Surface reflectance spectroscopy studies of chemisorption on W(100)

Abstract

Surface reflectance spectroscopy (SRS) has been used to study chemisorption-induced changes in the electronic structure of a clean W(100) surface. The relative changes in optical reflectance, $\frac{\Delta R}{R}$, caused by chemisorption of ${\mathrm{H}}_2$ CO, and ${\mathrm{O}}_2$ have been measured as a function of exposure and photon energy $\hslash \omega$ in the range $0.6<\mathrm{}\hslash \omega <4.8\mathrm{}$ eV for adatom coverages up to ∼1 monolayer.
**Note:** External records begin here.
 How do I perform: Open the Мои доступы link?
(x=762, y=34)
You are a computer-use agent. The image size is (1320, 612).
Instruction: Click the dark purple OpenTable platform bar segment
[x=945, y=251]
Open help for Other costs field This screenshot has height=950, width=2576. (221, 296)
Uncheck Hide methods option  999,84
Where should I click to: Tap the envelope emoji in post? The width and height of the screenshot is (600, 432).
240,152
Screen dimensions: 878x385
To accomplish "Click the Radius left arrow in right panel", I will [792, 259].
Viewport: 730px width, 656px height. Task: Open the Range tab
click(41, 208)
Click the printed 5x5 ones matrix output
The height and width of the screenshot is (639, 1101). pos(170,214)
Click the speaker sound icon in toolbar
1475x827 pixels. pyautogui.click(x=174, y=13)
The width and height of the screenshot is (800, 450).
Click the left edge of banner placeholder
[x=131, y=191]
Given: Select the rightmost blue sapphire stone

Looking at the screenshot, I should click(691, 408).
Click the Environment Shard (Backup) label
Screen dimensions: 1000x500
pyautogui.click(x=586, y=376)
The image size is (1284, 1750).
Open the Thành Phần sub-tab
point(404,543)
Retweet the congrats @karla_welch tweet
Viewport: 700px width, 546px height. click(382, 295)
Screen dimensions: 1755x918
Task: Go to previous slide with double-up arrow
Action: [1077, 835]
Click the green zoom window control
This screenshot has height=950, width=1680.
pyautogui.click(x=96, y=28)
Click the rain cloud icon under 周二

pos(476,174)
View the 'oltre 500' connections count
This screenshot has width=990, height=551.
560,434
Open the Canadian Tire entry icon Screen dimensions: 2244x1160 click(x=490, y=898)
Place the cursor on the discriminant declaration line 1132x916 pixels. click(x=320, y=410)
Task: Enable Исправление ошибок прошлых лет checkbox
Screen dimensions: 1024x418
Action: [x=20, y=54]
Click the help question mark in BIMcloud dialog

Structure in the exposure and coverage dependence of $\frac{\Delta R}{R}$ displays the various adatom binding states and also indicates the presence of adatom-adatom interactions within a given binding state. The model of McIntyre and Aspnes (MA) is adopted to relate the observed $\frac{\Delta R}{R}\left(\hslash \omega \right)$ to changes in an effective complex surface dielectric function $\Delta {\hat{\epsilon }}^s\left(\hslash \omega \right)$; by assuming a simple form for $\Delta {\hat{\epsilon }}^s\left(\hslash \omega \right)$, we fit $\frac{\Delta R}{R}\left(\hslash \omega \right)$ spectra calculated using the MA model to the experimental data and thereby obtain difference spectra $\Delta {\hat{\epsilon }}^s\left(\hslash \omega \right)$ which show the chemisorption-induced changes in the optical response of the surface region. The positions of prominent peaks and dips in $\Delta {\epsilon }_2^s(=\mathrm{Im}\Delta {\hat{\epsilon }}^s)$ give the energies of important optical transitions associated with the surface electronic structure which are produced or quenched by chemisorption. These energies show a strong correlation with the position of surface levels (relative to the Fermi energy $E_F$) seen in ultraviolet photoemission and field-emission spectroscopies. As a result, the excitations obtained from SRS are attributed to optical transitions from intrinsic surface states and adsorbate-induced surface orbitals to final states concentrated primarily at $E_F$, which are most likely the tails of extended (Bloch) states of the metal as modified at the surface.